Directors' terms repel boarders

SUCCESSFUL bids are often good news for the target company's shareholders because the share price usually soars as the bid proceeds.

But they are generally less welcome news for the company's directors. They can find themselves facing removal from the board, followed by dismissal. The new principal shareholder usually wants its own management team to take over.

Recommending shareholders to accept an offer for their shares can create a conflict of interest for directors, who find themselves torn between their duties to the company and their own employment worries.

Many directors seek to protect their position by negotiating long-service agreements. The Companies Act requires only directors' employment contracts of more than five years to have prior shareholder approval. The terms of some service agreements allow directors to treat themselves as having been dismissed in the event of a successful takeover.

This is usually coupled with the right to automatic compensation.
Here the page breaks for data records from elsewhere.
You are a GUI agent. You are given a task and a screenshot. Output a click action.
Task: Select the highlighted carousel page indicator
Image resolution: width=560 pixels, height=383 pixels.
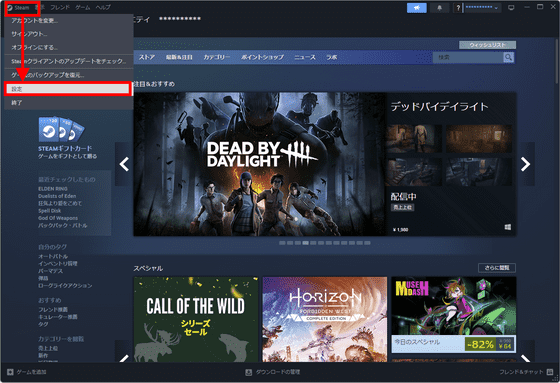tap(305, 243)
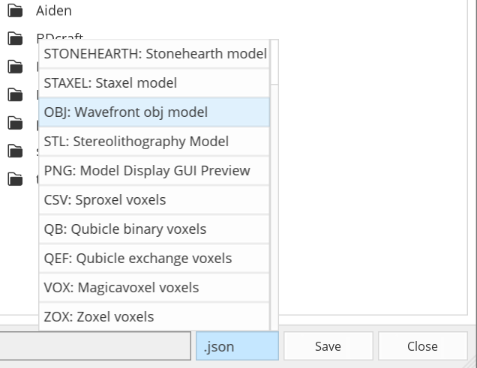The width and height of the screenshot is (477, 368).
Task: Open the last folder icon in list
Action: click(x=15, y=179)
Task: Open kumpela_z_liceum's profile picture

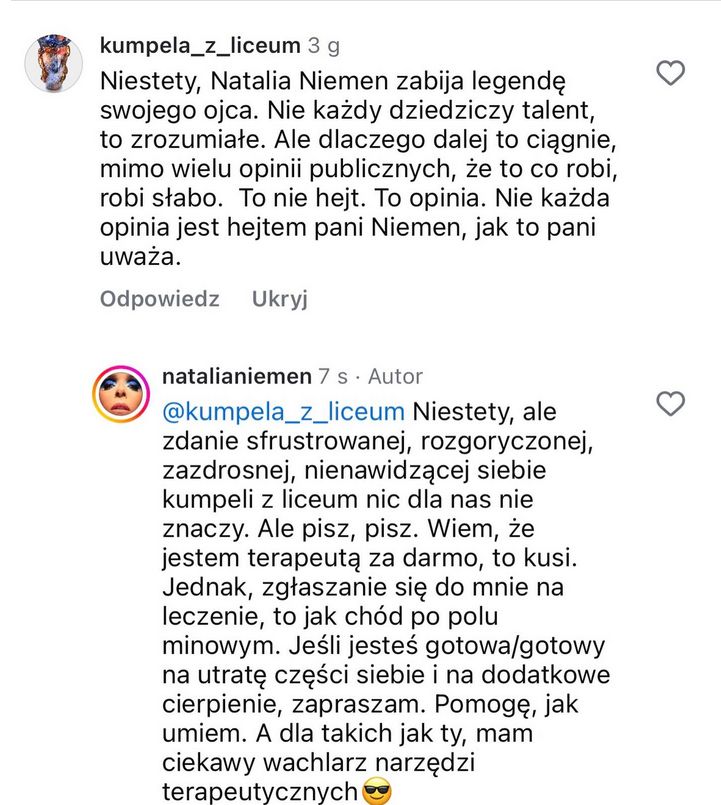Action: (x=55, y=50)
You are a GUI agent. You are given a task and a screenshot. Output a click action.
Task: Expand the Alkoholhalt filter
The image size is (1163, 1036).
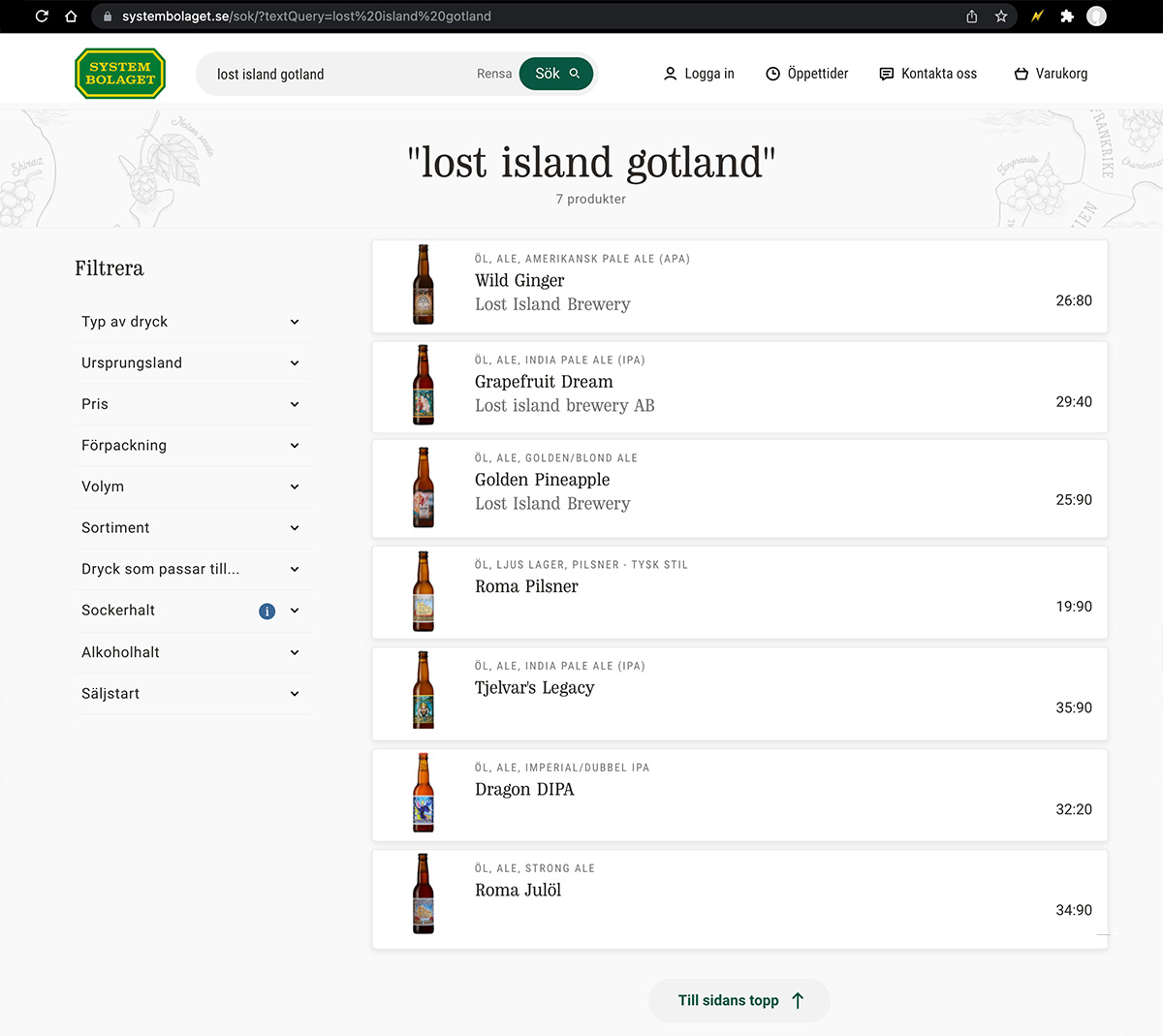191,652
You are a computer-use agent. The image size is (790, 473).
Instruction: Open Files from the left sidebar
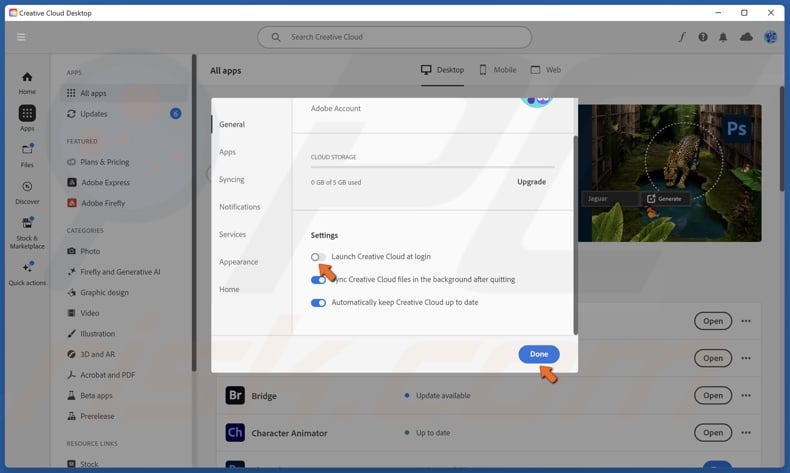click(27, 155)
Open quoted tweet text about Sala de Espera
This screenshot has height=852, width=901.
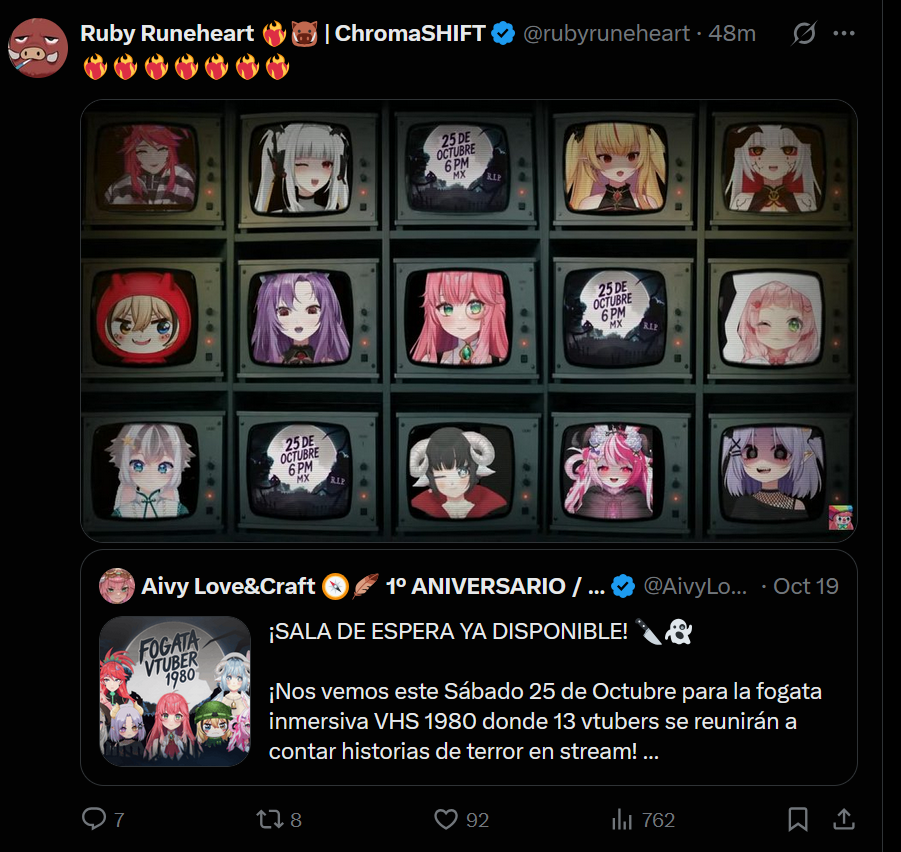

The existence of such agreements can act as an obstruction to a successful takeover bid. Nick Bertolotti of Arthur Andersen, the accountant and consultant, says: 'If the costs of a successful takeover bid have to take into account the expense of paying off five directors each with a five-year rolling contract and a package of pounds 200,000 per annum, it can be sufficient to deter any potential predator.'

Directors' powers and responsibilities are governed by a cocktail of regulations including statute, common law and Stock Exchange rules. The Companies Act provides that directors' service agreements of longer than 12 months must be available for inspection at the company's registered office. In the case of listed companies, the Stock Exchange extends the right of inspection to include potential investors and other interested parties. In addition, public companies are required to disclose the size of any termination payments made to directors.

However, payments made to directors as compensation for loss of employment don't normally require shareholder approval. The City code on takeovers states that when a bid for a company is in progress, advantageous amendments to a director's service agreement should receive prior shareholder approval. And under common law, directors have a duty to act in the best interests of the company.